By Maggie Fick
LONDON, June 8 (Reuters) – AstraZeneca said on Monday that patients lost 10.5% of their body weight after 26 weeks in a mid-stage trial of its experimental obesity pill, as the drugmaker seeks to challenge Novo Nordisk and Eli Lilly in the fast-growing weight-loss market.
The company said the weight loss continued over time and that adults with obesity or overweight receiving the highest dose of elecoglipron lost 11.8% of their weight after 36 weeks, the full duration of the trial.
Detailed results on elecoglipron, a once-daily pill, were presented at the American Diabetes Association meeting in New Orleans. The drugmaker said in February that the trial had met its primary endpoints and would advance to late-stage trials but did not provide details.
If successful in that trial and approved, the drug could compete with Novo’s Wegovy pill, which produced about 14% weight loss, and Lilly’s Foundayo pill, which delivered a 12% reduction in weight in a late-stage trial.
The data follow results presented at the same conference by Roche, which said patients lost 22.7% of their body weight after 48 weeks in a mid-stage trial of its experimental obesity injection called enicepatide.
That dual target drug is akin to Lilly’s Zepbound, which delivered more than 20% weight loss after 72 weeks in its pivotal trial.
The company sees elecoglipron as a cornerstone of its obesity strategy and plans to explore combinations with other medicines aimed at treating obesity and related conditions such as diabetes, kidney disease and heart disease, Sharon Barr, executive vice president of biopharmaceuticals research and development at AstraZeneca, told Reuters.
The AstraZeneca study enrolled 310 adults with obesity or overweight and at least one weight-related condition. Nearly 89% of patients receiving the highest dose achieved at least 5% weight loss, hitting another goal of the trial.
At the next smaller dose of 50 mg, patients in the trial lost 8% of body weight at 26 weeks and 9% at 36 weeks.

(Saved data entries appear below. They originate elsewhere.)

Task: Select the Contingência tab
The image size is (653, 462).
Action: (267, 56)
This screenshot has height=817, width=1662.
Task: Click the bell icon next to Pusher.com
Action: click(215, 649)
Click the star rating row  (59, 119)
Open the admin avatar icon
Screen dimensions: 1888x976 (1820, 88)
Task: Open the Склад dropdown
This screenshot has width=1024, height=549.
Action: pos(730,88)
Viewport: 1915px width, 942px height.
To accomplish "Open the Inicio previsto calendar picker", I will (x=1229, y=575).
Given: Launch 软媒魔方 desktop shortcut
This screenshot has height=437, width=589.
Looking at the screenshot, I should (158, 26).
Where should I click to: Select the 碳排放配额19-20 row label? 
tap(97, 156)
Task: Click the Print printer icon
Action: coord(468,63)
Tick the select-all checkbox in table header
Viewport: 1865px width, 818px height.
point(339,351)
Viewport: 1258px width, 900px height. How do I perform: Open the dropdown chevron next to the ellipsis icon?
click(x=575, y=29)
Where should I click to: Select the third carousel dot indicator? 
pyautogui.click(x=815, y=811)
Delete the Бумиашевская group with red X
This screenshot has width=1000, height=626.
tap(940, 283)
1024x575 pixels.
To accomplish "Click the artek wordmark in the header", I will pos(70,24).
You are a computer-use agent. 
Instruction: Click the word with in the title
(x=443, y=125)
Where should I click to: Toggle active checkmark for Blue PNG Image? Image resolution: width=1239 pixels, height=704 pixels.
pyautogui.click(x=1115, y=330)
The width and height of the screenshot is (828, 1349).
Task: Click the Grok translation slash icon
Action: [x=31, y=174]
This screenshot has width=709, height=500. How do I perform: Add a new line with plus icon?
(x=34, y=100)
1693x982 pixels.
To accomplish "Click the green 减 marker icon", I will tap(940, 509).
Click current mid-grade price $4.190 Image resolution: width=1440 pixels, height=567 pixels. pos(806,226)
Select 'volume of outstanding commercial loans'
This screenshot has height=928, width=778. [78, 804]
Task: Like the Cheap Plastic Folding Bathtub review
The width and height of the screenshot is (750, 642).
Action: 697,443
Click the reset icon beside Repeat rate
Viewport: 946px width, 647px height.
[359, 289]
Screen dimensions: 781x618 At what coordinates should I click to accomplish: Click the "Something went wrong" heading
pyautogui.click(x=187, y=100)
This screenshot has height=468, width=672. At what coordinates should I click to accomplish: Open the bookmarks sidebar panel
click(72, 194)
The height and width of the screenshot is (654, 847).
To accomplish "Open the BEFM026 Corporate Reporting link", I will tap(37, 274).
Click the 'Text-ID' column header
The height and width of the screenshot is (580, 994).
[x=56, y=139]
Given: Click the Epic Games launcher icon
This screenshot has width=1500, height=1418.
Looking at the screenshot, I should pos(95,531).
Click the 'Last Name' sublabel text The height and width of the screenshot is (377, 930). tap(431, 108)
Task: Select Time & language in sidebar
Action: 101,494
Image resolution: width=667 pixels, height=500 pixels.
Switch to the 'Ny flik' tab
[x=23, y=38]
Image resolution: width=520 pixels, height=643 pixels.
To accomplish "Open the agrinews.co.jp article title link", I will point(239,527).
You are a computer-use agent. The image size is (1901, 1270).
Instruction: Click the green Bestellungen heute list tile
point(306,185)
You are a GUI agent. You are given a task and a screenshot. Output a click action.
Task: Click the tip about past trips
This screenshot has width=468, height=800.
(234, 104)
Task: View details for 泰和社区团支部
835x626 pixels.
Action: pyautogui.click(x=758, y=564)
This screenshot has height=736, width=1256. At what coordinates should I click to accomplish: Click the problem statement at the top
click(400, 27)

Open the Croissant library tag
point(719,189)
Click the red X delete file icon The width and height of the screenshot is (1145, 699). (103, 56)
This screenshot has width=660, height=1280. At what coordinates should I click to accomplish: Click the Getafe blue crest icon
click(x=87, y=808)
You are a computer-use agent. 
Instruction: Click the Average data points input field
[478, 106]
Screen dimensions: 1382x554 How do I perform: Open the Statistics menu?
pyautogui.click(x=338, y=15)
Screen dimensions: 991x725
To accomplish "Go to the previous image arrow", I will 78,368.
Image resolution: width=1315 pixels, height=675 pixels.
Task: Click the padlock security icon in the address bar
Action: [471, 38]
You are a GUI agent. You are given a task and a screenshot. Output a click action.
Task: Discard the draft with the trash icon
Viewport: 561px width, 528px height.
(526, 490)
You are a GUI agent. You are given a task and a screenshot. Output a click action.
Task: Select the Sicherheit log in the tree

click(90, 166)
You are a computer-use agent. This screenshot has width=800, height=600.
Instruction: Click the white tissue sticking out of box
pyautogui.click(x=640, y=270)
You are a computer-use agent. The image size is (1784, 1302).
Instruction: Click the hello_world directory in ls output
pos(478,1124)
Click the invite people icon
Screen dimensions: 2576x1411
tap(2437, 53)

It said the most common side effects were gastrointestinal ones like nausea and constipation, which are commonly associated with the GLP-1 medicines originally developed to control blood sugar in type 2 diabetes patients.
It said the most common adverse events with a 75 mg dose of elecoglipron were nausea at 55% compared to 20% in the placebo group, constipation at 41% compared with 6% taking placebo, diarrhoea at 35% compared with 25% and vomiting at 27% versus 5%.
“We had a very low rate of discontinuation, which really points to the effectiveness and durability of this therapy,” Barr said.
In a separate trial in people with type 2 diabetes, the drug met its primary endpoint for control of blood sugar and at the highest dose of 75 mg led to weight loss of 7.7% at 26 weeks.
AstraZeneca licensed elecoglipron for up to about $2 billion from China’s Eccogene in late 2023.